* _DIRECTIONS FOR THIS TASK_: For the entries that follow, report how many lines include the word "Añadir" and add nothing.

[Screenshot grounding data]
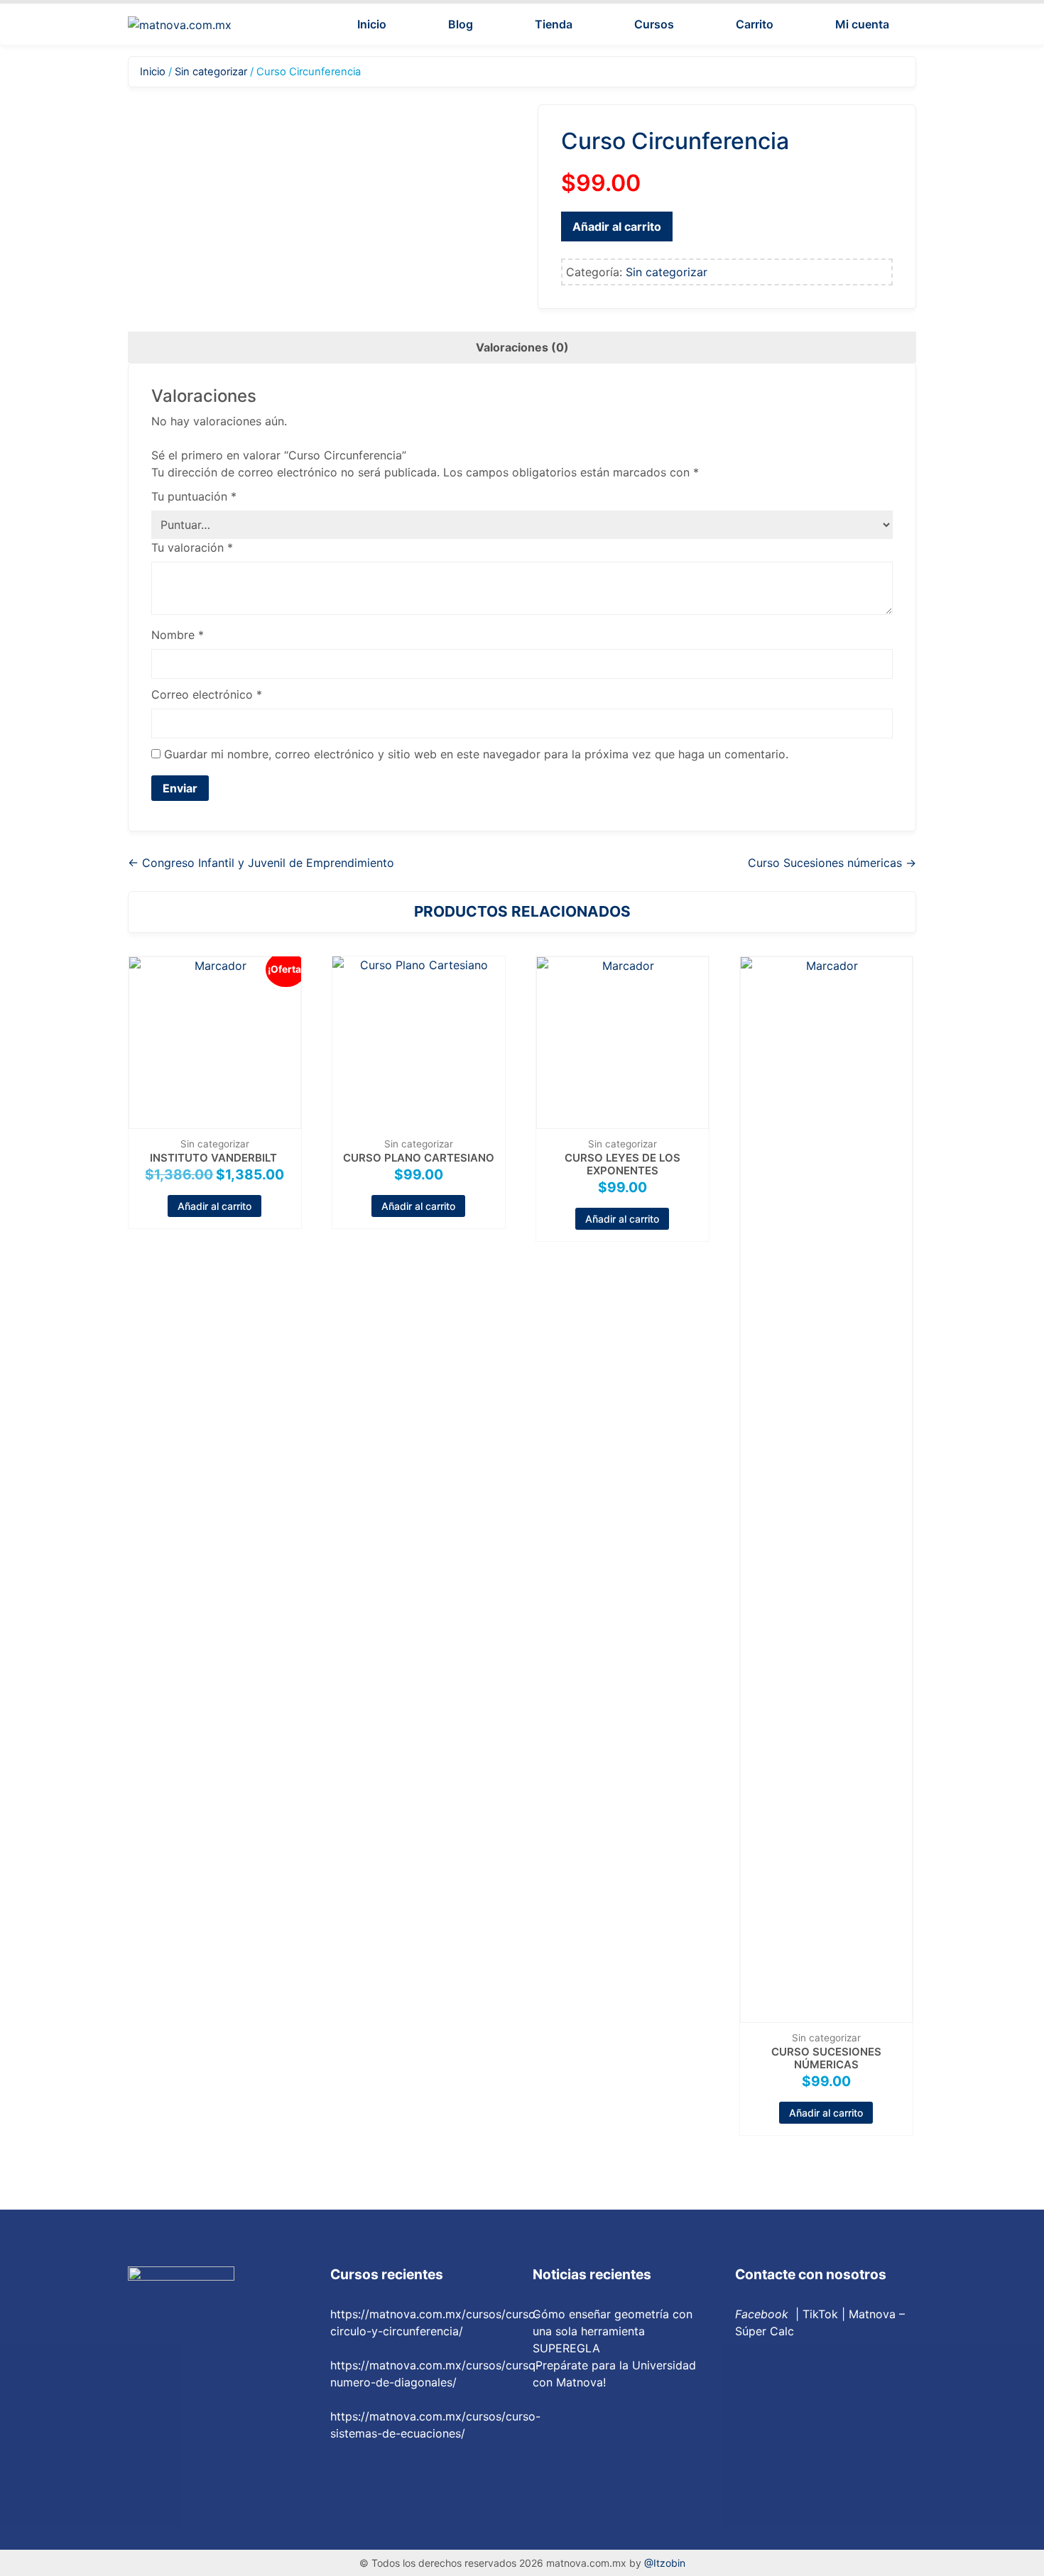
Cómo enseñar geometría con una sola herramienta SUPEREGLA (612, 2331)
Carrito (754, 24)
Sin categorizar (211, 71)
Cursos (654, 24)
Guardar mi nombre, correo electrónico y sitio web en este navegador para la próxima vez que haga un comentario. (476, 754)
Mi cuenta (862, 24)
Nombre (177, 635)
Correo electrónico (206, 694)
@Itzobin (664, 2563)
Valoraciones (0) (522, 347)
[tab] (522, 347)
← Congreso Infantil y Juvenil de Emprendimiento (261, 863)
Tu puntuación (193, 496)
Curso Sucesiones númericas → (832, 863)
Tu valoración (192, 547)
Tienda (553, 24)
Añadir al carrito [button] (214, 1206)
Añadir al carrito (616, 226)
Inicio (371, 24)
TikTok (820, 2314)
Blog (460, 24)
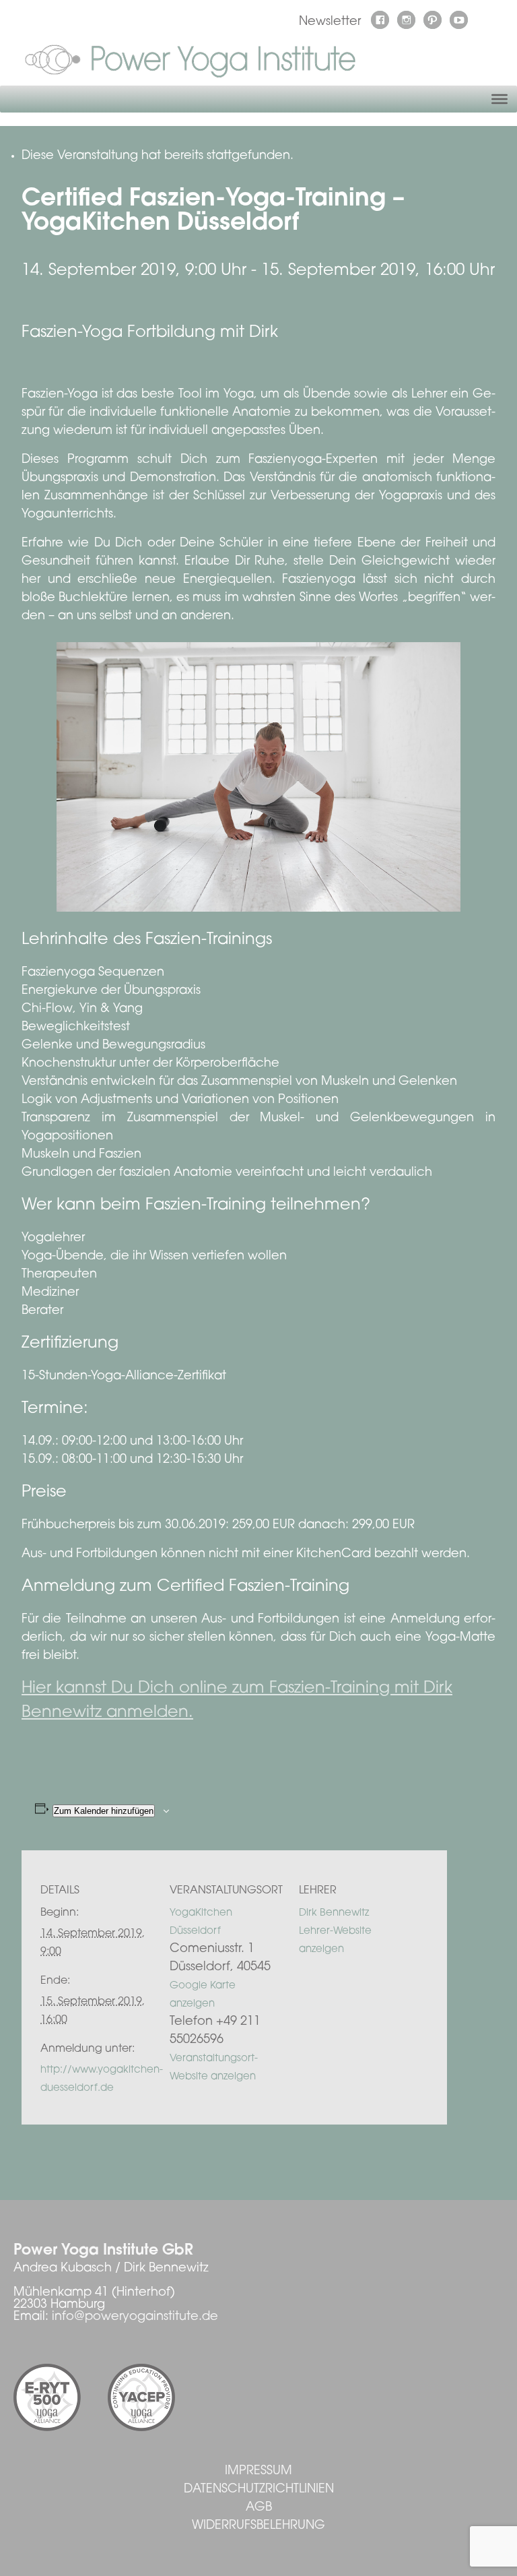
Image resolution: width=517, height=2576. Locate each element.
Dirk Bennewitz (334, 1913)
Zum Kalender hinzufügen (103, 1811)
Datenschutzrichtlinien (259, 2490)
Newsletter (330, 22)
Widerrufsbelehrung (258, 2526)
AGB (259, 2508)
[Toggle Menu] (499, 99)
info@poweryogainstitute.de (135, 2317)
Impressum (258, 2471)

* _YOUR RESPONSE_: 2